Il governatore della Bank of Japan, Kazuo Ueda – riporta l’agenzia Reuters – ha aperto questa mattina la conferenza annuale BOJ-IMES con un avvertimento che non lascia spazio all’equivoco: uno shock energetico non si valuta guardando solo il prezzo del petrolio, perché può smettere di essere temporaneo nel momento in cui entra in contatto con le aspettative di inflazione, con la dinamica salariale e con i comportamenti di prezzo delle imprese. Come ha detto Ueda, “il confine tra inflazione temporanea e persistente non è meccanico”: uno shock può restare transitorio se quei canali non si attivano, oppure diventare strutturale se li trova già in moto.

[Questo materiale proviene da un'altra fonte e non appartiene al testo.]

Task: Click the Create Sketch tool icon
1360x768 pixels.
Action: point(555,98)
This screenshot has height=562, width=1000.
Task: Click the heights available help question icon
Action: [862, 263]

Per illustrare il concetto, Ueda ha ripercorso cinque decenni di storia giapponese. Il primo shock petrolifero del 1973 colpì il Giappone quando l’inflazione sfiorava già il 10%, trascinando salari e prezzi verso aumenti del 20% l’anno successivo. Il secondo shock, intorno al 1979-80, produsse effetti molto più contenuti perché la BOJ intervenne con prontezza e le aspettative erano più ancorate. Il parallelo con il presente è esplicito: le aspettative di inflazione di medio-lungo termine in Giappone sono salite in una fascia 1,5-2%, riducendo il margine di sicurezza rispetto agli episodi passati.
Il messaggio di Ueda trova una sponda diretta nelle parole pronunciate ieri da Isabel Schnabel, membro del Comitato esecutivo della BCE. Schnabel ha chiarito che lo shock ha già superato lo scenario avverso previsto da Francoforte, che ipotizzava una rapida normalizzazione dei prezzi del petrolio, e che l’inflazione nell’Eurozona è già cresciuta oltre il 3%, con aspettative di mercato orientate verso il 4% entro fine anno.
Da Tokyo a Francoforte, l’analisi converge: il rischio non è più il livello del petrolio, ma ciò che quel livello innesca nei comportamenti economici. Come ha sintetizzato Ueda, gli shock petroliferi non sono mai solo shock petroliferi — sono una verifica dell’intero regime di inflazione.